In all the excitement of the mango saga, the question that was never addressed was — who is validating these transactions, and more importantly — why? IBM is supposedly using some version of Proof-of-Stake algorithm in its HyperLedger product, but it is not clear how the incentives of transaction verifying are aligned with the inherent conflict of interest of the parties involved — especially in cases where multiple participants might be competing with one another. A PoS system does not have the computational penalty associated with Proof-of-Work systems which prevent a fraudulent player from rewriting history — erasing or adding transactions, computing hashes of the new blocks and sticking them in place of the old ones, thus creating several possible blockchains (forks). When millions of dollars are at stake, this could become a worthwhile exercise. The other obvious questions are — who is guarding the protocol, the consensus for implementing new features, and the rules of admitting new members into the “consortium” — a private blockchain pool. All of these issues which have played out in the public blockchains with quite a bit of drama (Bitcoin and Ethereum being the prime examples) — are surely to create a whole new set of unnecessary headaches for the adopters.
Question #5: How do you tackle privacy vs. interoperability dilemma?
At the end of the day, a blockchain is only as valuable as the ecosystem that develops around it, especially if one is interested in a holistic picture of distribution and delivery of various products. At the same time, players in this space may not be very keen on sharing details of who they work with, how often, how long their transits take, etc. — all of which are essential trade secrets of each participant in the space. This dichotomy of interests appears to be another one of those “how to eat the cake and have it too” type of problems and it is not clear at this time how it could be solved or whether it is solvable in principle.
Currently, the emerging solutions are creating isolated silos of data — vis-à-vis private blockchain consortia — like Walmart and its SCM partners. Even if all of IBM clients are using the same HyperLedger protocols, each consortium’s data is not available outside of the private blockchain implementation — it is carefully walled off (at least in principle) in order to guarantee confidentiality. Of course, various implementations of blockchain technology exacerbate the problem by creating disparate, incompatible formats of immutable data — similar to the browser wars of the early Internet. Unlike the browsers though, which all had to support a common standard — HTML and HTTP, blockchain tech is all over the place with widely different implementations and no common standard in sight. It will be interesting to see how this will play out in the end.
Conclusion
The application of blockchain to solving SCM issues (real or imagined) frankly seems like a rather awkward pas de deux of mismatched tech/business objectives. Watching it from the sidelines reminds seeing an awkward blind date between two obviously mismatched participants. It is not clear to me how the unique properties of blockchain make it a particularly good fit for this space. The frictions created by introducing blockchain tech seem much more profound than the issues it is supposed to solve.
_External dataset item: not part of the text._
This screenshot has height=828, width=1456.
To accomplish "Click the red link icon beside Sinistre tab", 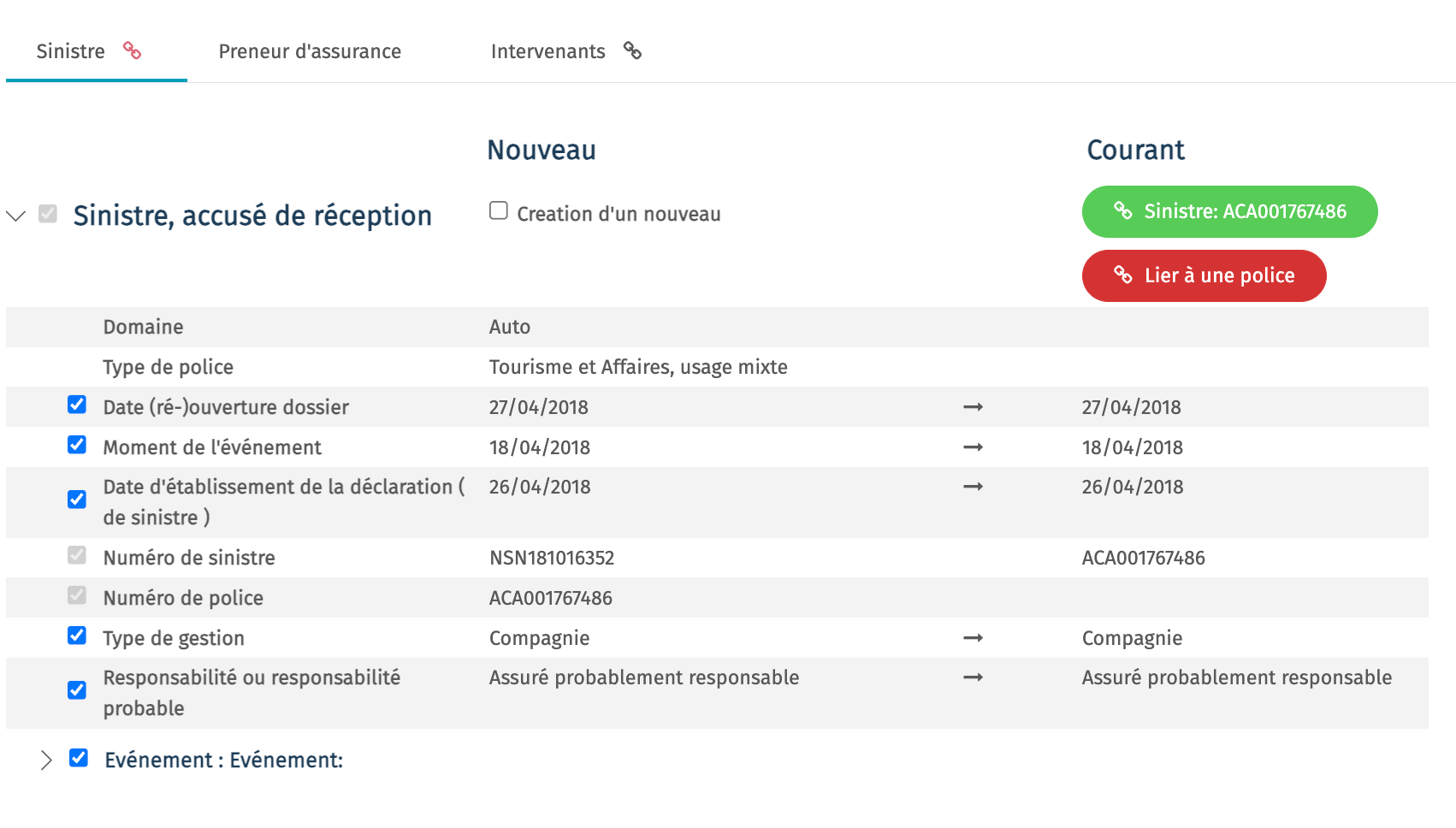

While I am skeptical about the proposition “blockchain for SCM” I can see the need for innovation in this sector. What seems like an obvious solution is some type of cloud-based append-only shared database with cryptographic signatures. There is really no need for block-level immutability when you can only add new records — thus the concept of blocks and sequencing of transactions is completely unnecessary. What one needs is auditability — and than could be solved with 2-factor authentication and multi-sig PKI signatures from actors receiving and transferring goods (those could be IoT devices, robots or people). Once created, a record cannot be forged or even changed after the fact without invalidating record signature which would include the hash of the contents. Thus individual records are trivial to verify — allowing one to track products without requiring peer-to-peer consensus rules or any of the inefficiencies associated with blockchain validation.